When teaching on the Diploma course, I often see students trying to write down everything that is discussed in class. Now you may be able to write down every single thing that is said, but this type of note taking is rarely the best way to learn or remember information. Effective note taking is a skill, and there are different theories and techniques that you can try in order to develop the style that suits you best. We will start by considering three widely used strategies.
1) Visual Aids – Visual study aids can help you process new information. I often make a set of “skeleton” notes that contain key words and topic headings and then create a more detailed mind map as a study aid. Below is an example of a very basic mind map on marriage. This visual aid just highlights key topics. If you want to exercise your creativity, you could make further summary notes on each topic.
2) Cornell Method – This method encourages you to condense and organise your notes. Using this system, you break down your notes into three sections. The right-hand column provides a space for you to summarise the topic. You record key words and concepts in the column on the left. The summary at the bottom of the page can help you to quickly review a topic and boost your memory. An example diagram from CollegeThrive.com is below.
3) Symbols and Abbreviations – If you cannot stop yourself from writing everything, then try to give your hand a break by using shorthand. There are, of course, widely used methods of shorthand such as the Pitman method, but there is nothing wrong with you creating your own language with symbols and other abbreviations. For example A for appeal, B for breach, C for contract, D for Defendant and so on.
Contents of your notes
The strategies above provide a solid basis for writing notes. With the limited time you will have to summarise key points, you should consider:
• Jotting down the legal topic and any subtopics. For example, if you are studying what makes a valid contract, your main topics would be offer, acceptance, consideration, capacity, intention, formality and legality.
• Underlining essential information for each topic. In law, this can often be a reference to a case or piece of legislation.
• Making extra notes in the margins after class when you are studying your online Diploma course notes at home.

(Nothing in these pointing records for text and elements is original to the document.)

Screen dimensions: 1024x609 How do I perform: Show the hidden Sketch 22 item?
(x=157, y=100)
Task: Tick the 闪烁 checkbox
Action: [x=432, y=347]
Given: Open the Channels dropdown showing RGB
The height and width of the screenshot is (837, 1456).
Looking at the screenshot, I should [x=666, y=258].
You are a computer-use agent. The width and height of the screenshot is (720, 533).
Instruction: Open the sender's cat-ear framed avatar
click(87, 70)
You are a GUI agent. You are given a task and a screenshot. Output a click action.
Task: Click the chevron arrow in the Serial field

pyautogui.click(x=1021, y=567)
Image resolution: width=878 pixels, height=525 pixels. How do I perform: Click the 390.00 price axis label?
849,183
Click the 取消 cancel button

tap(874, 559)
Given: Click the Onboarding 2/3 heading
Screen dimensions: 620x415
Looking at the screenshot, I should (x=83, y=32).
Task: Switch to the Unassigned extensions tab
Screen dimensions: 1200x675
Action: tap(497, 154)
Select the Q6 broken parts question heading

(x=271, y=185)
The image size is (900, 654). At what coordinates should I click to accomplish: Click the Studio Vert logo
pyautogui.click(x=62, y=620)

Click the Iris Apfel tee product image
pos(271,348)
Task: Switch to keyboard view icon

Of course, not everyone agrees that taking notes in class is the best use of time. On the Diploma course, it is entirely acceptable to make no notes in class. If your style of learning is to simply listen to the discussion and try to work out the full meaning of what is being taught, then you should stick with what has worked for you in the past. It might be the case that you prefer to take notes at home in your own time, which is easy to do as you have access to detailed online course materials in your membership area.
Hopefully we have suggested some better ways to do things; but unfortunately there is no quick fix solution to note taking and studying successfully. Whatever your preferred learning style, consider these three action points that might help you improve not only how you take notes, but how you learn overall:
• Evaluate your current method of taking notes both in class and at home;
• Try using the note-taking strategy which appeals to you most; and
• Take advantage of technology, using the different types of notes and resources provided by the Institute to help you learn a topic.